We present the package prosper_nn, that provides four neural network architectures dedicated to time series forecasting, implemented in PyTorch: the Error Correction Neural Network (ECNN), the Historical Consistent Neural Network (HCNN), the Causal-Retro-Causal Neural Network (CRCNN), and the Fuzzy Neural Network. In addition, prosper_nn contains the first sensitivity analysis suitable for RNNs and a heatmap to visualize forecasting uncertainty which was previously only available in Java. These models and methods are used in industry for two decades and were used and referenced in several scientific publications. However, only now we make them publicly available, allowing researchers and practitioners to benchmark and further develop them. The package is designed to make the models easily accessible, thereby enabling research and application.

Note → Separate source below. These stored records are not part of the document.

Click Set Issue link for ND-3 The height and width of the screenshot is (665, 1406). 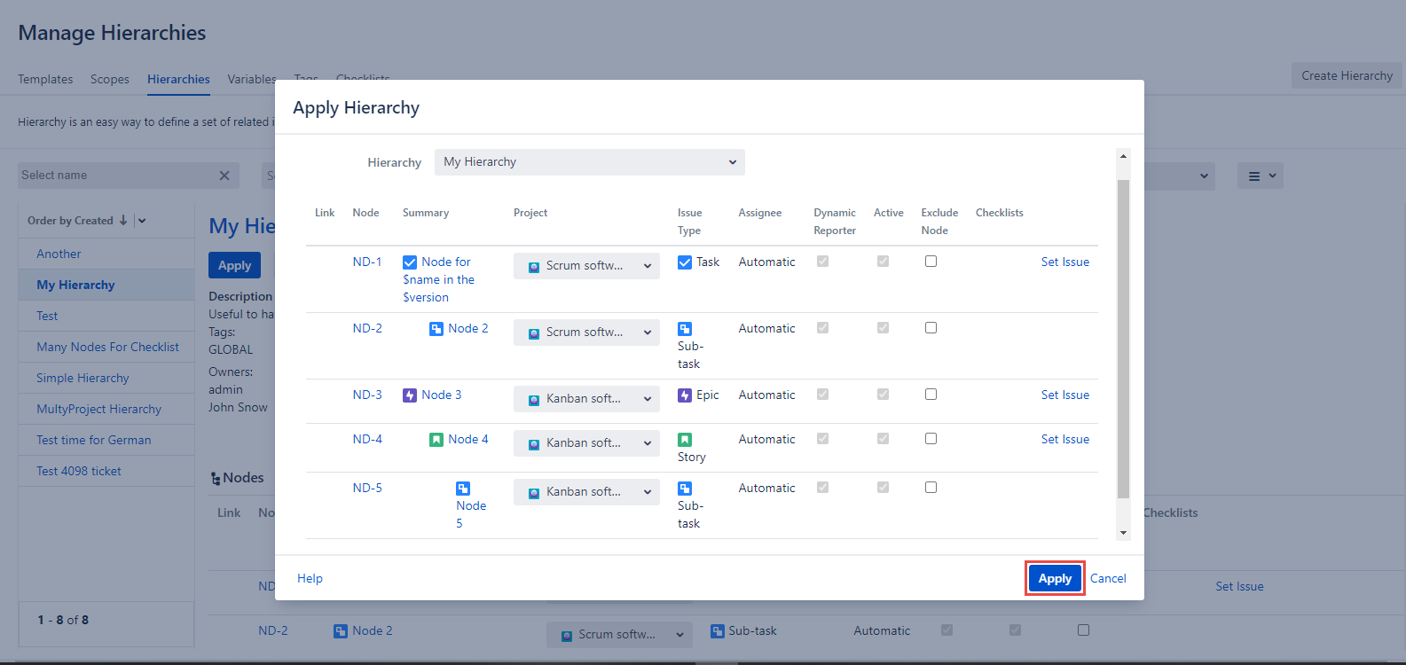[1064, 395]
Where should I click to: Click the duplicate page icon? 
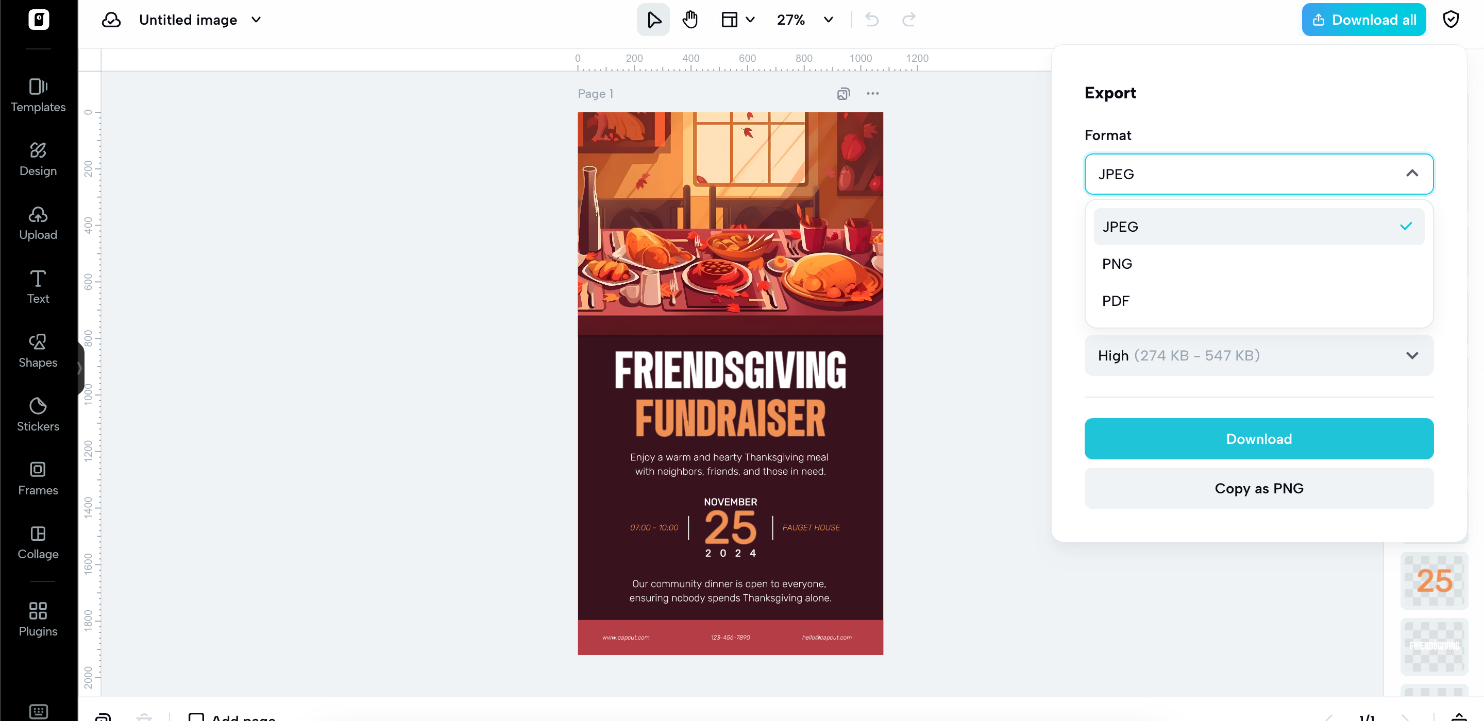(x=843, y=93)
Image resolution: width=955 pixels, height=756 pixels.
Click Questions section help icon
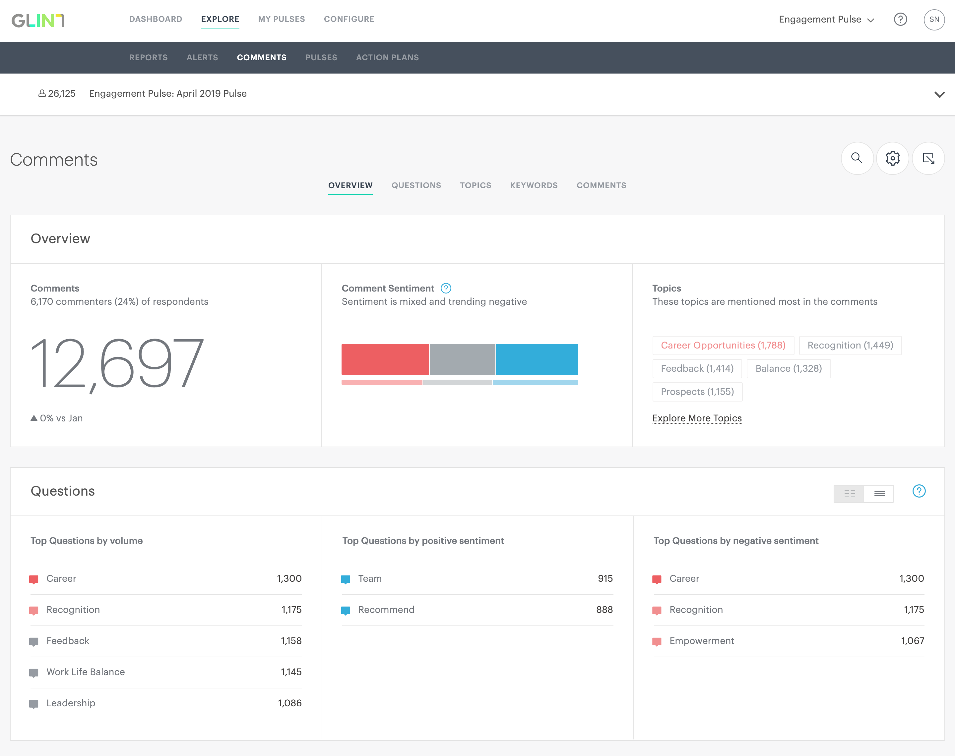(x=919, y=491)
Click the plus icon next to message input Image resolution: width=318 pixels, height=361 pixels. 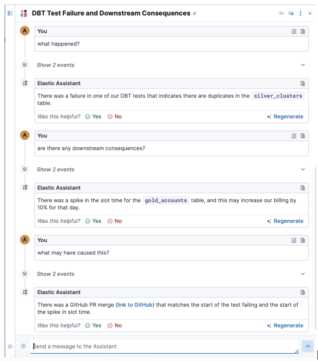(x=23, y=346)
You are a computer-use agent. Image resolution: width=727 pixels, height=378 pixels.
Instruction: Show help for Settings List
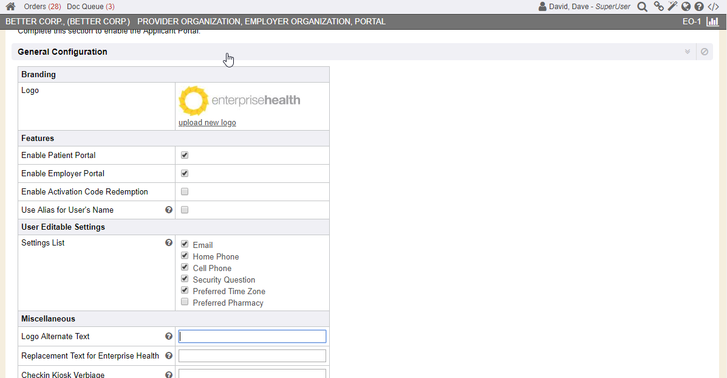(169, 242)
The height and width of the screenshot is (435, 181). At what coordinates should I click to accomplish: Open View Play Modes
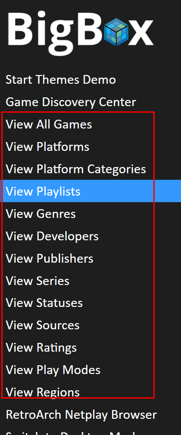(x=53, y=370)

The full documentation can be found on https://fraunhofer-iis.github.io/prosper_nn/. There are also tutorials that show how to work with the package.

Installation

You can use pip to install the package:

pip install prosper-nn

Afterwards you can import prosper_nn with:

import prosper_nn

Acknowledgments

This work was supported by the Bavarian Ministry of Economic Affairs, Regional Development and Energy through the Center for Analytics – Data – Applications (ADA-Center) within the framework of „BAYERN DIGITAL II“ (20-3410-2-9-8)

About

Package contains, in PyTorch implemented, neural networks with problem specific pre-structuring architectures and utils that help building and understanding models.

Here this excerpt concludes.